Harker crossed the room, moving with the sure steps of someone who expected the world to get out of his way.
“I’m your father,” he said, as if that were an explanation. “Besides, I wanted to give you something.” He held out his hand. “Something more fitting for a Harker.”
Kate looked down and saw a new pendant glittering in his palm. It looked like a large coin on the end of a thin chain, the V embossed and filled with nine garnets, each shining like a drop of blood. “The metal is silver,” he said. “More delicate than iron, but still pure.”
Kate tried to find the meaning in the gesture. The trap. “Was it my mother’s?”
“No,” said her father sternly. “It was mine. And now it’s yours.” He crossed behind her and swept her hair aside to unfasten her standard medal. “And one day . . . ,” he said, sliding the silver chain around her throat. “Perhaps you’ll have more than my pendant.” She turned to face him, this man who’d given her his eyes, his hair, and little more, this father who’d always been a shadow at the edges of her life, more legend than real. The knight in a story, strong and stoic and always somewhere else. He was all that she had now. Was she all that he had, too?
Behind her father, Kate met Sloan’s red eyes.
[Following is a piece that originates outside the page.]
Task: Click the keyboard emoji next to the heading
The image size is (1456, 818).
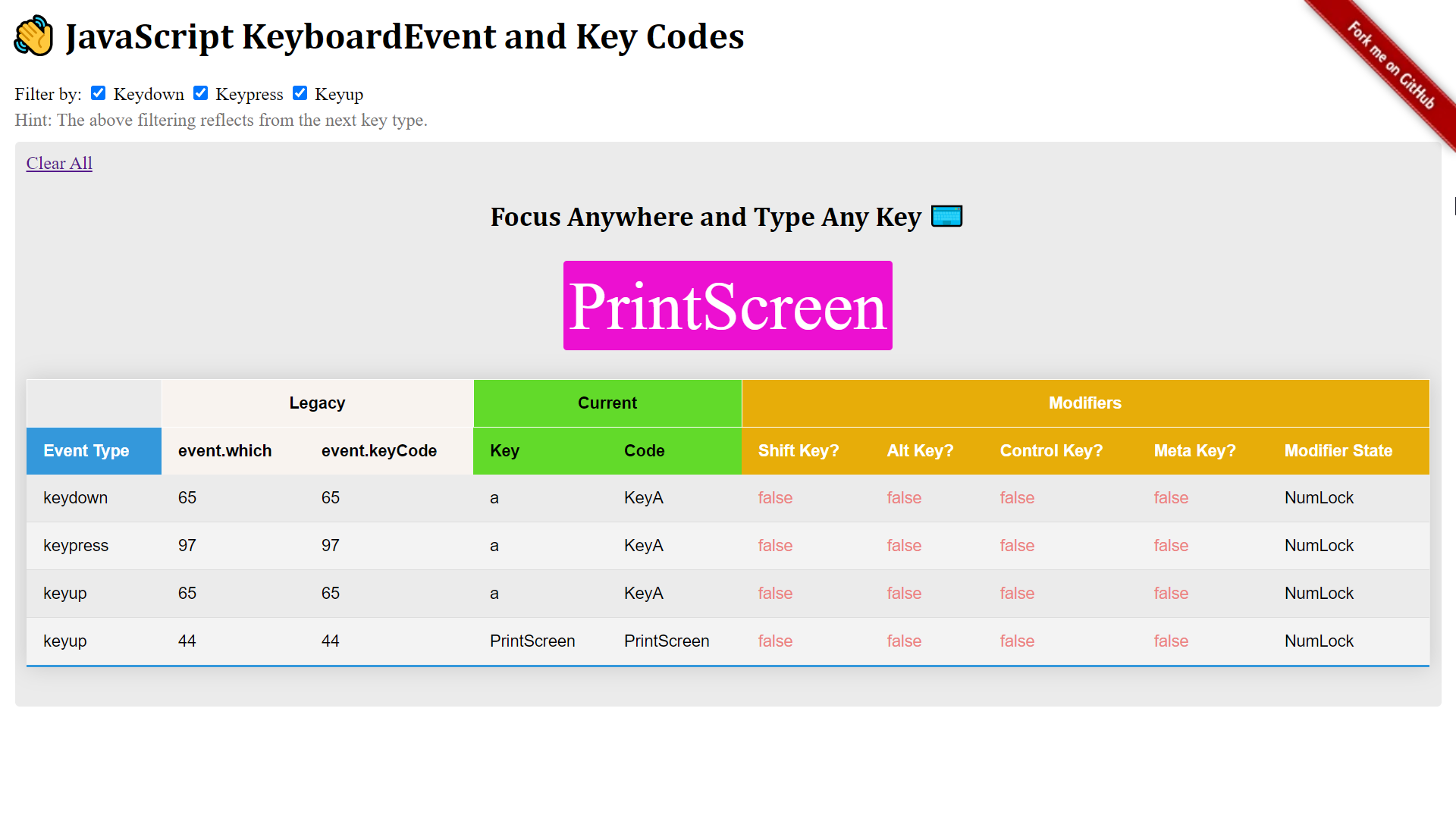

“I know,” she said, holding the Malchai’s gaze, “that you don’t want me here.”
She waited, half-expecting Harker to deny it, but he didn’t. “No father wants his daughter in harm’s way,” he said. “I already lost your mother, Katherine. I don’t want to lose you, too.”
You lost my mother to fear, she wanted to say. To her own monsters, not the ones that follow you.
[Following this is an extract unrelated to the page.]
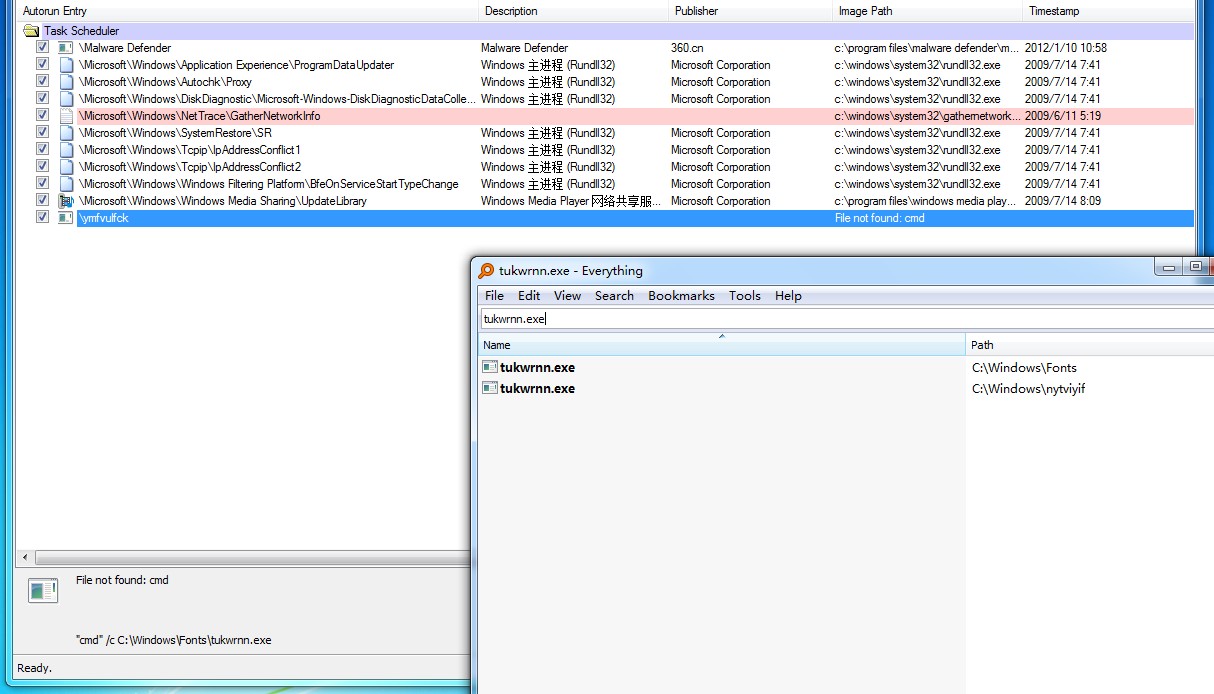Open the Tools menu in Everything

tap(744, 296)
“But,” continued Harker, “you deserve a chance. That’s what you want, isn’t it? To prove you belong here, with me?”
The Malchai’s red eyes narrowed.
“I want a chance to show you,” she said, finding her father’s gaze, “that I’m your daughter.”
Harker smiled. No teeth, just a quiet curl of his lips. “You better go,” he said. “Or you’ll be late for school.”
The elevator was waiting. When the doors closed, Kate considered her reflection and brought her fingers to the silver pendant.
I have something for you, too, she thought, clutching the medallion.
She couldn’t wait to see the look on her father’s face when she laid a Sunai at his feet. Then he would know—without a doubt—that she was a Harker.
“Hey, want a lift?”
The morning air was heavy and stale, and August was standing on Paris’s front steps, trying to shove the Colton jacket into his bag when he looked up and saw the black sedan idling on the curb, Kate Harker leaning against it. His fingers tightened on his violin case.
“Um.” He glanced back at Paris’s building. “How do you know where I live?”
She gave him a look that said I’m a Harker before opening the door. “Come on. Get in.”
In response, August actually took a step back. Not a large one—it could have been mistaken for a shuffle, a shift of weight—but he still cursed himself.
“Oh,” he shrugged, “that’s okay. I don’t need—”
“Don’t be ridiculous,” she cut in. “We’re going to the same place. Why suffer the subway when there’s a perfectly good car?”
Because the perfectly good car comes with a perfectly dangerous girl, he thought, but he managed not to say it out loud. He hesitated, unsure what to do. There could be cameras in the car. It could be a trap. It could be—
“For God’s sake, Freddie. It’s just a ride to school.”
She turned and climbed in without closing the door, an obvious invitation—or maybe a command—to follow.
Bad idea bad idea bad idea thudded his heart as he approached the sedan. He hovered in the open door, then took a breath, ducked his head, and climbed in, closing the door behind him with a click that made fresh panic flutter in his chest.
You’re the monster, he thought, followed rapidly, reflexively, by you’re not a monster, and then, in desperation, be calm be calm be calm, because his thoughts were threatening to spiral out.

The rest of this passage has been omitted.